召喚自体が解除され、三体の精霊はいずれも姿を消した。
同時に、リリスとアリスを縛っていたツタも消える。
「お前には色々と聞きたいことがある」
俺はエレクトラに近づいた。
何しろ未来が見える能力者だ。
有用な情報を手に入れておきたい。
この間みたいに魔将が襲ってくるかもしれない。
スキルを持った者の中には、グレゴリオみたいに暴れ回り、あるいは他の保持者を襲う奴もいるかもしれない。

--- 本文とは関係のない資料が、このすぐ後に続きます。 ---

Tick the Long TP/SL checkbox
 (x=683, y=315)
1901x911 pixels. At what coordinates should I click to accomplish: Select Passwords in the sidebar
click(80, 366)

実際、何人ものスキル保持者が戦う未来が視える、ってエレクトラ自身が言っていたからな。
対策ができるなら、しておきたいところだ。
「そして、用がなくなれば殺すか?」
冷笑を浮かべるエレクトラ。
「そんなことするわけないだろ!」
俺は思わず叫んだ。
「いや、するよ。君は私を消す……わたしには未来が見えると何度も言っているだろう」
「でも、その未来は変わるんだろ?」
俺が首を振った。
だいたい俺が彼女を消すなんて──殺す、なんて。
あり得ない。
「より良い方向に変えようとは思わないのか?」
「わたしを滅ぼす者が、どの口で言うんだ?」
話は完全に平行線だった。
「わたしはただ平穏に暮らしたい。生き延びたい。それだけさ」
エレクトラが寂しげに微笑む。
「別にこんな力なんていらなかったんだ。でも、否応なしに見えてしまう。わたしの意志で見た未来もあるが、そうじゃないものもある」
切れ長の瞳には、どこか虚ろな光が宿っていた。
悲しみか、苦しみか、あるいは絶望か。
「だから、わたしは──」
そのとき、俺の前方に──黒い何かが現れた。
「えっ……!?」
突然の出来事に、一瞬思考が止まった。
「これは──」
何かに似ている。
そうだ、確か──。
黒幻洞。
魔族や魔獣がこの世界に現れる際に出現する亜空間通路だ。